* Problem set:
a – Check three statements against the RCU latency thread below. For each of (i), (ii) and (iii), answer yes or no and quote the words from the thread that decide it. (i) The test machine had 48 cores. (ii) The tracer reported latencies under 100 microseconds. (iii) The person replying had already instrumented the modified version.
b – Write what comes next in the RCU latency thread below, starting after its final line.

On Fri, 2012-03-16 at 09:03 -0700, Paul E. McKenney wrote: 
> Hello, Dimitri and Mike,
> 
> This one is a first step in limiting RCU-induced latencies for systems
> that have not just NR_CPUS=4096, but also a lot of CPUs.  I have tested
> this using my big-system-simulation setup, but of course testing on
> systems that really are big would be quite valuable.

This didn't work for me.

On a 48 core DL785, with your GP initialization patch applied, and
tracing with irqsoff tracer with box idling along, tracer reports >
200us latencies (tracer overhead alert) from force_qs_rnp() banging on
254 locks.. iow it didn't stop traversing, did a good imitation of a
latency spike.

So I bent it up a little, see below.  I haven't instrumented it yet, and
might have busted it all to pieces, so RFC back.


> diff --git a/kernel/rcutree.c b/kernel/rcutree.c
> index 7247fa8..e99b405 100644
> --- a/kernel/rcutree.c
> +++ b/kernel/rcutree.c
> @@ -1685,47 +1685,66 @@ void rcu_check_callbacks(int cpu, int user)
>   * have not yet encountered a quiescent state, using the function specified.
>   * Also initiate boosting for any threads blocked on the root rcu_node.
>   *
> + * Returns 0 if the scan could not be completed, 1 otherwise.
>   * The caller must have suppressed start of new grace periods.
>   */

But it fibs, always returns 1.

* Dataset entries:
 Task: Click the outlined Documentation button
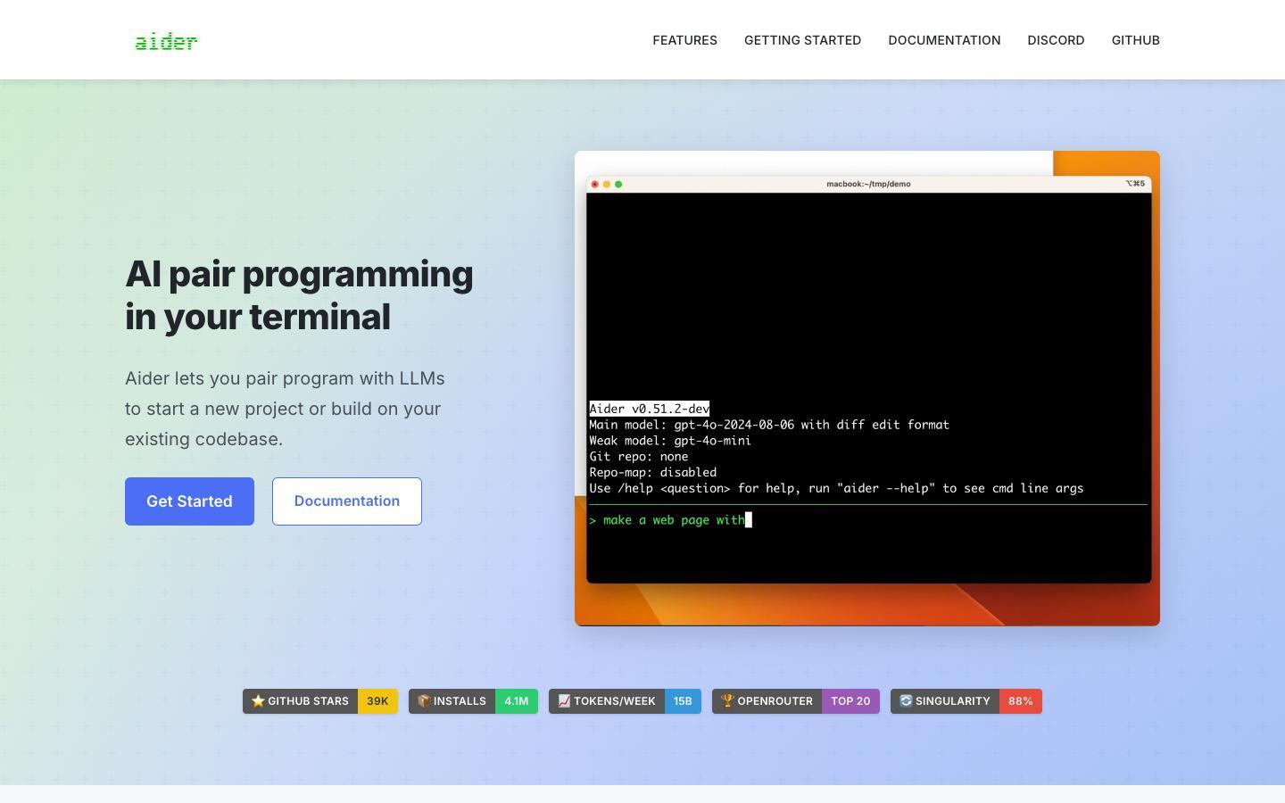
--
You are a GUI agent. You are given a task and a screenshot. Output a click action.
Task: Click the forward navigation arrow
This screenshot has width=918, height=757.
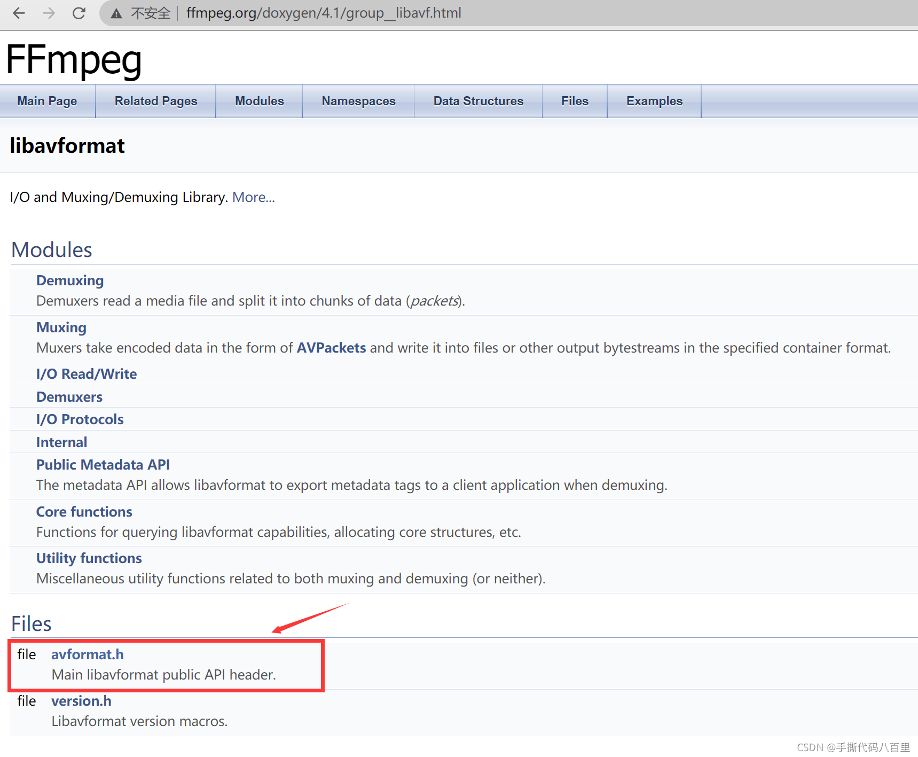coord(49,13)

* Outputs in order:
a –
(i) Yes: "On a 48 core DL785"
(ii) No: "tracer reports > 200us latencies"
(iii) No: "I haven't instrumented it yet"

b –
> -static void force_qs_rnp(struct rcu_state *rsp, int (*f)(struct rcu_data *))
> +static int force_qs_rnp(struct rcu_state *rsp, int (*f)(struct rcu_data *))
>  {
>  	unsigned long bit;
>  	int cpu;
> +	int cpusvisited = 0;
>  	unsigned long flags;
>  	unsigned long mask;
>  	struct rcu_node *rnp;
>  
>  	rcu_for_each_leaf_node(rsp, rnp) {
..... 
> 		for (; cpu <= rnp->grphi; cpu++, bit <<= 1) {
> -			if ((rnp->qsmask & bit) != 0 &&
> -			    f(per_cpu_ptr(rsp->rda, cpu)))
> +			if ((rnp->qsmask & bit) == 0)
> +				continue;
> +			if (cpu > rcu_get_max_cpu())
> +				goto done;

No unlock.

.... 
> +done:
> +	rsp->fqs_next_cpu = 0;
> +	return 1;
>  }

rsp->fqs_next_cpu = 0 means we start over, no?

WRT FQS_MAX_CPU_VISIT, maybe a read_mostly tweakable instead?  (Like we
don't have enough tweakables lying about)


Anyway, this is what I did.  Setting ARCH_RCU_FQS_LIMIT to 64 on a 48
core box didn't test sip vs gulp logic particularly well, but that
doesn't matter ATM.  The only test done was to boot it and see if it
stopped banging on oodles of locks.

Ok, box has been running rcutorture for ten whole minutes now without
deadlocking or exploding.. ship it, and go have part of a weekend.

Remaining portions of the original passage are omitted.